I had two different views on how to approach this:
Approach 1: (Feels as if it might be too good to be true)
Since this is a sequence of continuous functions on a compact set, by the Integral Convergence Theorem:
$$\lim_{n \rightarrow \infty} \int_{0}^{1} f_{n}(x)g(x) dx = \int_{0}^{1} \lim_{n \rightarrow \infty} f_{n}(x)g(x) dx = \int_{0}^{1} f(x)g(x) dx$$
Approach 2
Proving $$\lim_{n \rightarrow \infty} \int_{0}^{1} f_{n}(x)g(x) dx = \int_{0}^{1} f(x)g(x) dx \\ \iff \lim_{n \rightarrow \infty} \int_{0}^{1} f_{n}(x)g(x) - f(x)g(x) dx = 0$$
That being the case we examine:
$$|f_{n}(x)g(x) - f(x)g(x)| \leq |g(x)(f_{n}(x) - f(x)| + |f(x)g(x) - f(x)g(x)|$$
Since $[0,1]$ is compact we know by the Extreme Value THeorem, there exists $ x_{0} \in [0,1]$ such that $g(x) \leq g(x_{0}) =\ max$ for all $x \in [0,1]$.
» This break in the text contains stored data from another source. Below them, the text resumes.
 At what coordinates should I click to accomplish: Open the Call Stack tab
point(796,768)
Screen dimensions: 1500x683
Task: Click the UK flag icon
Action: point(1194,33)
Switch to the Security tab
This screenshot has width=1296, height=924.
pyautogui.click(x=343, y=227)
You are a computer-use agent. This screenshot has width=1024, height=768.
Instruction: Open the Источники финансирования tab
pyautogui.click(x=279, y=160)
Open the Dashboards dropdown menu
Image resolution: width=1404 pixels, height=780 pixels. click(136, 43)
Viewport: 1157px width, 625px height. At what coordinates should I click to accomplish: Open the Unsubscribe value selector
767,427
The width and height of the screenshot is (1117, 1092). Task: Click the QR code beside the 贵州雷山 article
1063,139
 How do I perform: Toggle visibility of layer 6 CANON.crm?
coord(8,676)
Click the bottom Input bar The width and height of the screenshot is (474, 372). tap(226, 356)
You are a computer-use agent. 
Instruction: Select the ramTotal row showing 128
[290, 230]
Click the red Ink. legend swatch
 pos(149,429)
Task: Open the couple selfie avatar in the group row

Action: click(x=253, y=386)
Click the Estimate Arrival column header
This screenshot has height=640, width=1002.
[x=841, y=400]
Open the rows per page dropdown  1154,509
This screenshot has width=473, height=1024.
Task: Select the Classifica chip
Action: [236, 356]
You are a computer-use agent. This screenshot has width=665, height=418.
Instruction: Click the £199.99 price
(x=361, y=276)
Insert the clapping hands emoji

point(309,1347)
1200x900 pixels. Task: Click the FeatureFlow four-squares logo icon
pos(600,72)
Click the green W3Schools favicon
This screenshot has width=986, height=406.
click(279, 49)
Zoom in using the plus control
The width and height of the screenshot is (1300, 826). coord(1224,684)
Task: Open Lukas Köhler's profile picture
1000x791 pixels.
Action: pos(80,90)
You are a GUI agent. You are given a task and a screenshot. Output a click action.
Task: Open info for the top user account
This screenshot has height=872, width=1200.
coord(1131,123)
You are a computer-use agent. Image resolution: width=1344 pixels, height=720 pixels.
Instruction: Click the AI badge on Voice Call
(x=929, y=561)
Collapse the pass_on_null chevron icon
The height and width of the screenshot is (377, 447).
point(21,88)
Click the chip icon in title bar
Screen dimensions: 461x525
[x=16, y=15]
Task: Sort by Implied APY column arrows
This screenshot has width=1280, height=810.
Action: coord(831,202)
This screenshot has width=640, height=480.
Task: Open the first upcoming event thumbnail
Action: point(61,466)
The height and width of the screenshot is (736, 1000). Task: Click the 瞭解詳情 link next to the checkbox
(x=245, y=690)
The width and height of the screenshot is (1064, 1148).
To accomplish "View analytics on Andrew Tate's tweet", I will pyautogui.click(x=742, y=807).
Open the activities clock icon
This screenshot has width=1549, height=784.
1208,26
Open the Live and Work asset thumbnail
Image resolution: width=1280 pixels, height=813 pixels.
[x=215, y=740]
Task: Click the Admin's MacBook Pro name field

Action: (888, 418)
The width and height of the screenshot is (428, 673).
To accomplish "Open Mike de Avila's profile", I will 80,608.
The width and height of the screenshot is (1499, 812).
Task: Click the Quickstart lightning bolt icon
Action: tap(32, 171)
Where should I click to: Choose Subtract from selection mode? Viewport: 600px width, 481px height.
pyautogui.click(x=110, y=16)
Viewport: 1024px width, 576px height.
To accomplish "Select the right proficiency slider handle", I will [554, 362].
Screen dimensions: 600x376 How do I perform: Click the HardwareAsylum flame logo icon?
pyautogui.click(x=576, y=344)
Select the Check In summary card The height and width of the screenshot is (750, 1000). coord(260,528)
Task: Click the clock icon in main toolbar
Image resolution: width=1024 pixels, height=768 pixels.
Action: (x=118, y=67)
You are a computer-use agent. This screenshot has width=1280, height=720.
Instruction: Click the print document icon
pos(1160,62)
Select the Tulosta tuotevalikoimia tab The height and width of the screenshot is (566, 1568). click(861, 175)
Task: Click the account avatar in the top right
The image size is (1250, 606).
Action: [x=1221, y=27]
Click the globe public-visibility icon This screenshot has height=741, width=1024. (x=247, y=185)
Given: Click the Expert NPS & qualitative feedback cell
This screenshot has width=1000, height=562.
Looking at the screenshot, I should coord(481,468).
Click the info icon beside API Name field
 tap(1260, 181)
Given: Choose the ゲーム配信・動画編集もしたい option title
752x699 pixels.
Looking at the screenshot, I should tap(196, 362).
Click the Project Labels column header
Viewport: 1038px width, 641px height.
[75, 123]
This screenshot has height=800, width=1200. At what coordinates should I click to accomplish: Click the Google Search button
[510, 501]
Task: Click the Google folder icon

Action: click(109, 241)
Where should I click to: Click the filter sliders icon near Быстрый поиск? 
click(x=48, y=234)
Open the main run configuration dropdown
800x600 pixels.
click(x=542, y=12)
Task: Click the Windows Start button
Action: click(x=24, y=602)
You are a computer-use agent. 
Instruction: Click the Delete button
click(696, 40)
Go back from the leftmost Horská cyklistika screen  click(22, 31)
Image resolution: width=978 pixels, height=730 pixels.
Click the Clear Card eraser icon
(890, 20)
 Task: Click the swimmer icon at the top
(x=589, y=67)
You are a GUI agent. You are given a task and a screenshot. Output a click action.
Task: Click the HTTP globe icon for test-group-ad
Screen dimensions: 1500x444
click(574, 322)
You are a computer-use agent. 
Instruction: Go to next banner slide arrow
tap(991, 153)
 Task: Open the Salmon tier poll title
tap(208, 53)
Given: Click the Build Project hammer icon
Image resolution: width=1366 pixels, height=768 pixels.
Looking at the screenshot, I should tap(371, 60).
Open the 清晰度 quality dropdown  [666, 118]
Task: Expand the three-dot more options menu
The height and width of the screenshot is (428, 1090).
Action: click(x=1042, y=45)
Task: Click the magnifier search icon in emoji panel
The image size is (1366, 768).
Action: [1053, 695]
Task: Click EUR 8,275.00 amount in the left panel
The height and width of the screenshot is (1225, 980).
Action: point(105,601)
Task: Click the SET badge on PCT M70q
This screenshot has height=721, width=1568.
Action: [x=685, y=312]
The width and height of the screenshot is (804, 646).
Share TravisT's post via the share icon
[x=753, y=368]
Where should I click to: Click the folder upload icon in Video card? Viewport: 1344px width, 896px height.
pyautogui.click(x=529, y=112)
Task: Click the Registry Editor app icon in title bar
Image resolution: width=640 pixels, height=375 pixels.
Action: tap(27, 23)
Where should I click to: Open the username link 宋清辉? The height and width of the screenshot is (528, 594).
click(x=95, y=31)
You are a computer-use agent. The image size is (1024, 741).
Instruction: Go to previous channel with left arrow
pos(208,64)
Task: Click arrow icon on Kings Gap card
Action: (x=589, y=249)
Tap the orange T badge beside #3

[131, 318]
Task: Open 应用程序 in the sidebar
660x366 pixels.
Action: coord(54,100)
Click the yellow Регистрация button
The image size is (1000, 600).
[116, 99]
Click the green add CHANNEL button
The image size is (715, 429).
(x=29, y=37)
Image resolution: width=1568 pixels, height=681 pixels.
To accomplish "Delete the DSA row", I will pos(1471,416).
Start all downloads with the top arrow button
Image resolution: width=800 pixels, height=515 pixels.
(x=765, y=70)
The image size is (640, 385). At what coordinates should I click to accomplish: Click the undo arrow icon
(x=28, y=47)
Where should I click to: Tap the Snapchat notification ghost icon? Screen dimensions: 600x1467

As well we are given $f_{n}$ converge uniformly to $f$. So for all $\epsilon > 0 $ the is a $N > 0$ s.t $\|f_{n}(x) - f(x)\|_{\infty} < \frac{\epsilon}{|g(x_{0})|}$ for all $x \in [0,1]$.
Therefore:
$$|g(x)(f_{n}(x) - f(x)| + |f(x)g(x) - f(x)g(x)| \leq |g(x)||(f_{n}(x) - f(x)| + |f(x)g(x) - f(x)g(x)| \leq |g(x)|\ \|(f_{n}(x) - f(x)\|_{\infty} + |f(x)g(x) - f(x)g(x)| \leq |g(x_{0})| \frac{\epsilon}{|g(x_{0})|} = \epsilon$$
Thoughts on the solutions? Any of them correct?
Method 1 is correct a can far as you can justify that $f_ng\to fg$ uniformly on $[0,1]$ (and is a good and easy method). Method 2 is uselessly complicated. An other good method is:
3rd method $$\left|\int_0^1(f_ng-fg)\right|\leq \underbrace{\sup_{[0,1]}|f_n-f|}_{\to 0\text{ if }n\to \infty }\int_0^1 |g|\underset{n\to \infty }{\longrightarrow }0.$$